Garside: Over the next year, the Pillar Two position will be uncertain as taxpayers grapple with the new rules, not least in terms of calculating ETRs and locating the information to do so. This uncertainty may be mitigated by transitional reliefs until the end of 2026. Whether these reliefs are available will need to be evaluated per jurisdiction. Therefore, unless an acquiring company is certain that it will be outside Pillar Two pre and post-transaction, and that the same applies to any target asset, it needs to be cautious when evaluating Pillar Two risk during due diligence and seeking suitable contractual protections. It will also need to work out where the Pillar Two rules are actually in force, as many jurisdictions are still in the process of implementing them. Equally, groups looking to dispose of a division or group company need to be aware that buyers will be asking questions about Pillar Two and will need to prepare adequate responses.
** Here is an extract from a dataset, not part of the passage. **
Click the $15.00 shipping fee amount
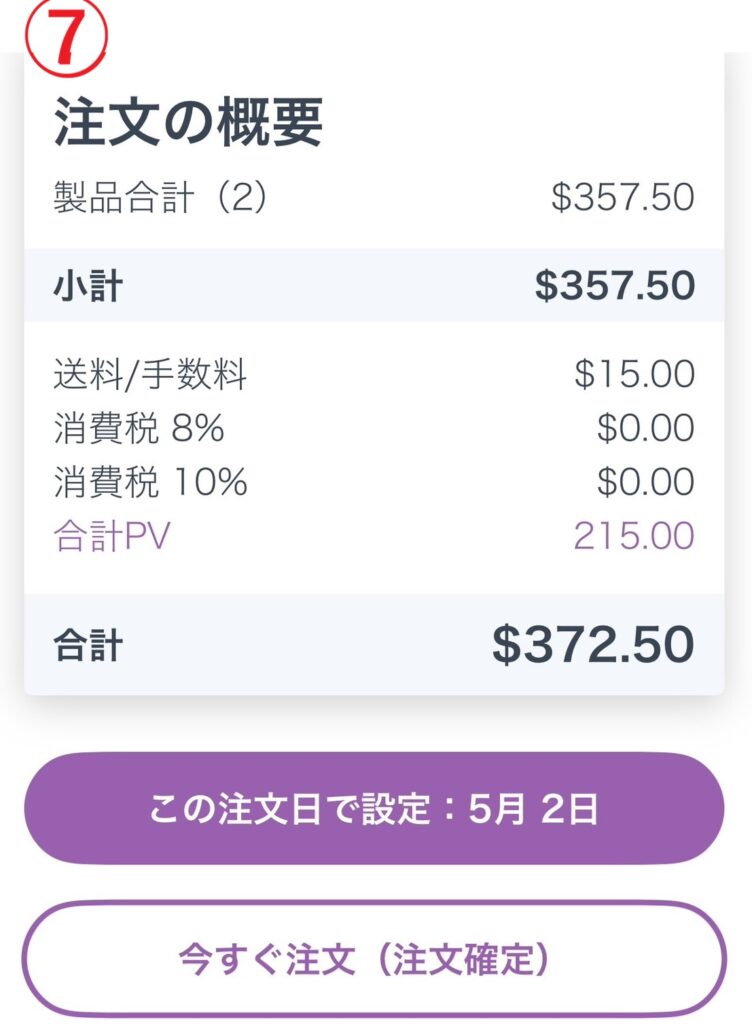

FW: Do you believe Pillar Two will have a material influence on the way deals are approached and undertaken, both from a tax-specific perspective and more generally? How might this shape M&A trends over the long term?
Shah: Though M&A deals are largely business driven, any significant tax impact may necessitate considering its effect on deal dynamics. Pillar Two rules will also significantly affect financial and IT due diligence because the quality, generation and processing of relevant data will have to be reviewed. Furthermore, the ETRs of the target group would certainly be material to commercial considerations. A deal may result in the MNE group falling in scope or out of scope for Pillar Two. In scope MNEs will have to undertake complex calculations for ETR annual filings and compliance. The way deal terms are negotiated will also change, with post-deal considerations such as recapturing the deferred tax liability rule, access to historical carrying values for assets, the impact of withdrawn elections, and whether it is a full deal or certain jurisdictions are kept outside deal parameters. From a commercial perspective, tax, as a key deal element, will now have to be dovetailed as a fulcrum in the overall deal strategy.
Amrish Shah is part of the tax practice of Deloitte in India. He has more than 30 years’ experience having previously worked with Indian boutique tax firms and Big Four firms. He has advised large multinational companies and private equity firms on domestic and cross-border transactions covering acquisition and divestment, tax and regulatory structuring to optimise tax planning as well as direct tax due diligence assignments. He can be contacted on +91 22 6185 4310 or by email: amrishshah@deloitte.com.
Chad Hungerford is a partner in Deloitte Tax LLP’s international tax practice and is based out of San Jose. He has more than 19 years of experience advising US based multinational companies on the tax planning, tax accounting and tax reporting obligations associated with their global footprint. He is Deloitte’s global Pillar Two leader, US international tax ASC 740 leader and Silicon Valley international tax practice leader. He can be contacted on +1 (408) 704 2574 or by email: chungerford@deloitte.com.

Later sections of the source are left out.